» **EXERCISE INPUT**:
+++
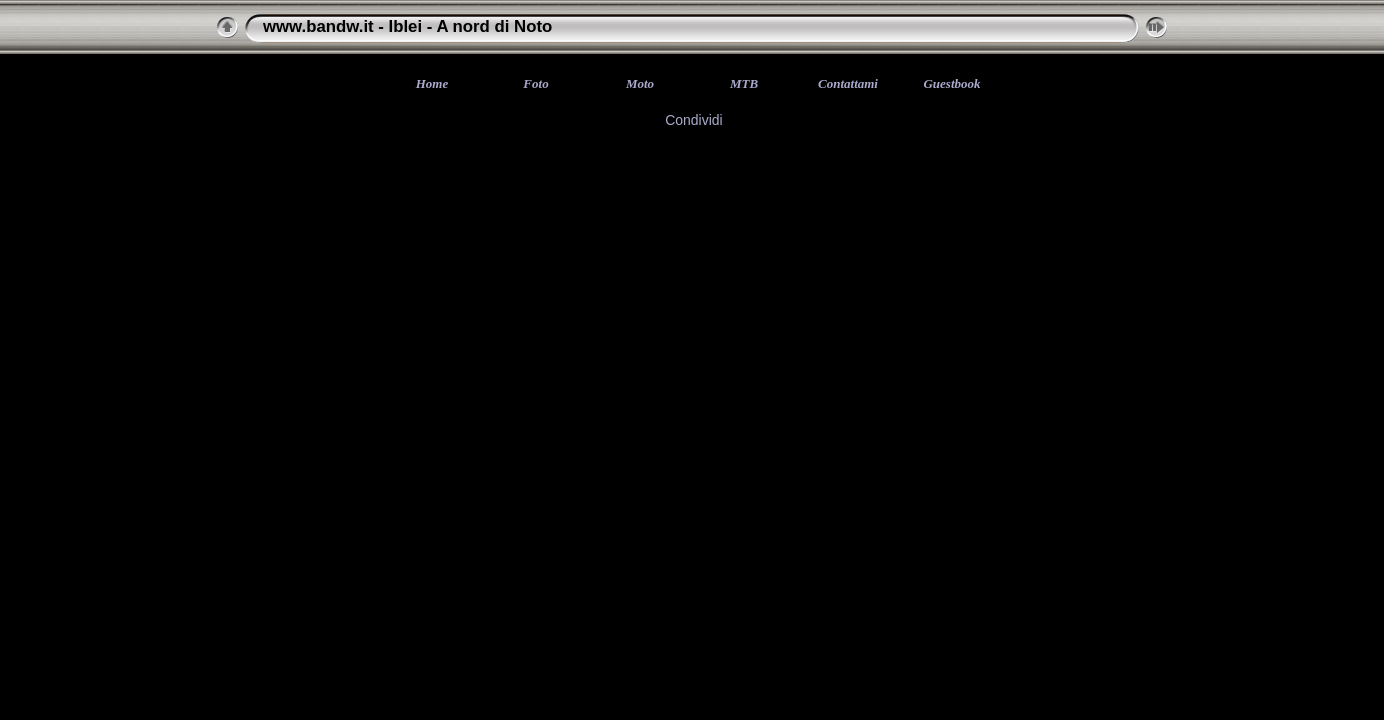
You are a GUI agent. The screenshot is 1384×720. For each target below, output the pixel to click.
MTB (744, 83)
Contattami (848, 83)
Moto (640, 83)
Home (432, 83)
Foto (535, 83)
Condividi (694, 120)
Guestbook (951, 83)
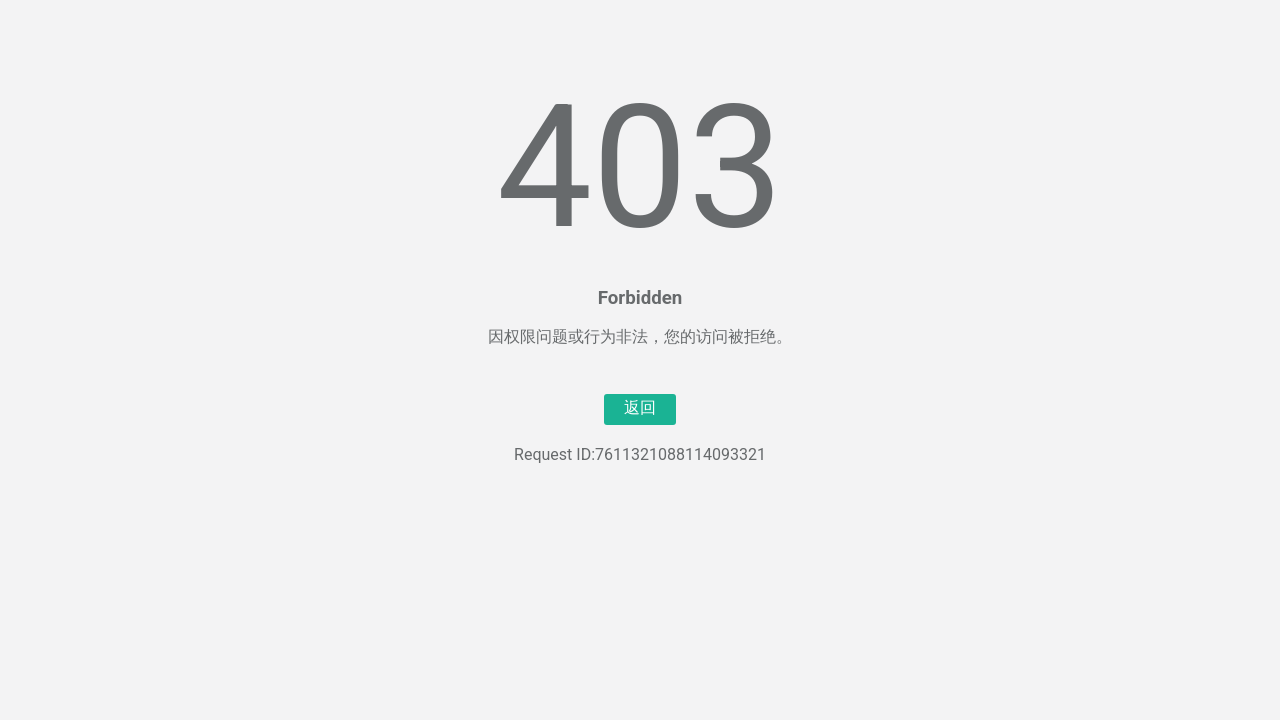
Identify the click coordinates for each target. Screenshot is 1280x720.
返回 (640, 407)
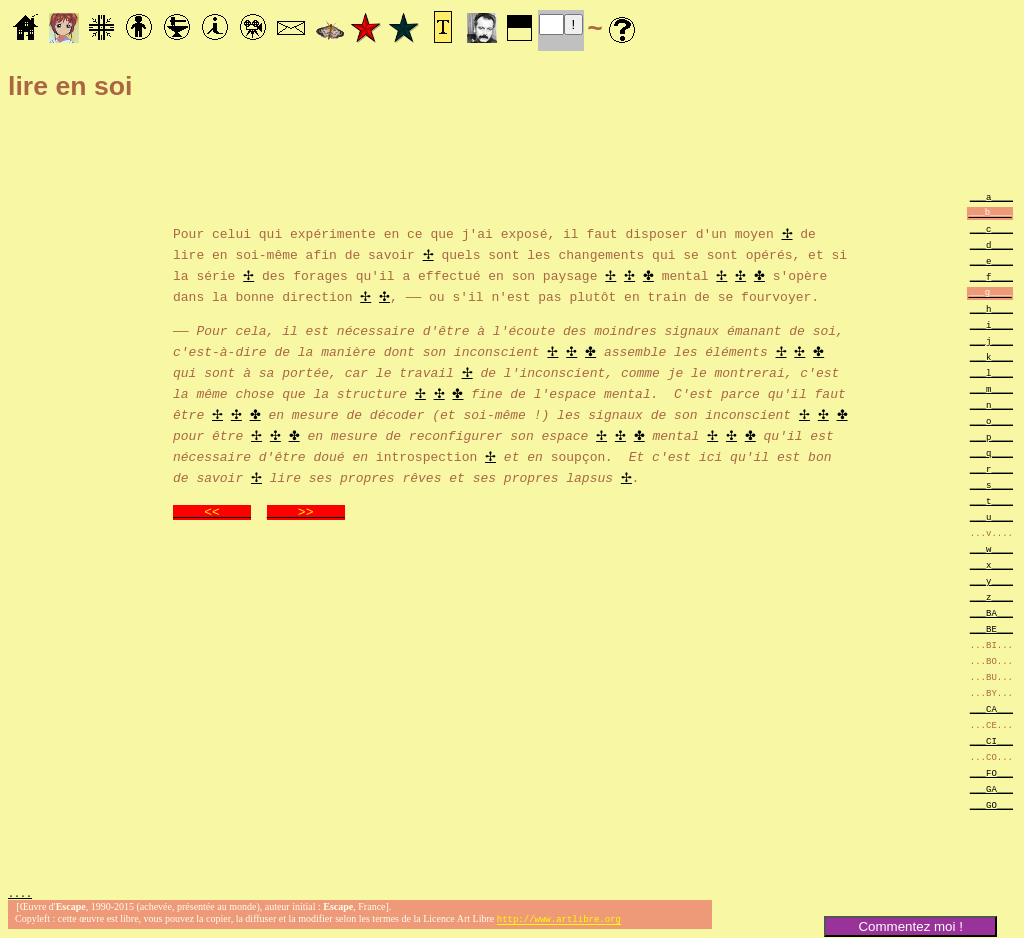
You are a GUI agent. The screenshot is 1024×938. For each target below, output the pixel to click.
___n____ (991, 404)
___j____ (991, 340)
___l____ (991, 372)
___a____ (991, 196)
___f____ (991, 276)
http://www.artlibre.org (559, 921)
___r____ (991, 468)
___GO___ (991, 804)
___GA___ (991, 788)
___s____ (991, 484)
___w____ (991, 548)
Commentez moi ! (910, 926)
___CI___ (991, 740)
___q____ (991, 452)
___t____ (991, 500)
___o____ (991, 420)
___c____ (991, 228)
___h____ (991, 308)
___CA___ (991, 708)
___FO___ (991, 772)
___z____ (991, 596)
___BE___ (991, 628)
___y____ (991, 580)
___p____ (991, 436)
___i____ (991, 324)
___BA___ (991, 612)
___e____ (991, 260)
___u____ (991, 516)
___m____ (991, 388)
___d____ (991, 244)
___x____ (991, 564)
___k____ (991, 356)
+++
» **SET EXERCISE**:
Count the lines of the listing above that contain the string "each", and give only the number.

» **SOLUTION TO THE PROBLEM**:
3